● ACTION ITEM
Take the line that has "Viewport: 657px width, 584px" in it and every line after it to the end of the entries, and reproduce them exactly.
DATA TO USE START
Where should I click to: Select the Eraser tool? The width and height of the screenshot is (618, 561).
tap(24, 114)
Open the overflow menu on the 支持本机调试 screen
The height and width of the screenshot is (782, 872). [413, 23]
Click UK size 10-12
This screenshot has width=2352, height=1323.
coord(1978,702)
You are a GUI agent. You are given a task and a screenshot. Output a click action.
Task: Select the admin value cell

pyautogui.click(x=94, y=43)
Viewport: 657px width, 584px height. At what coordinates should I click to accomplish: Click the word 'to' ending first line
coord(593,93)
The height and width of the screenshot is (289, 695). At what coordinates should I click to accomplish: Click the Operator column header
DATA TO USE END
● SOLUTION FOR THIS PROBLEM
Viewport: 657px width, 584px height. At what coordinates should I click to accomplish: Click the word 'to' ending first line
coord(593,93)
The height and width of the screenshot is (289, 695). At what coordinates should I click to accomplish: Click the Operator column header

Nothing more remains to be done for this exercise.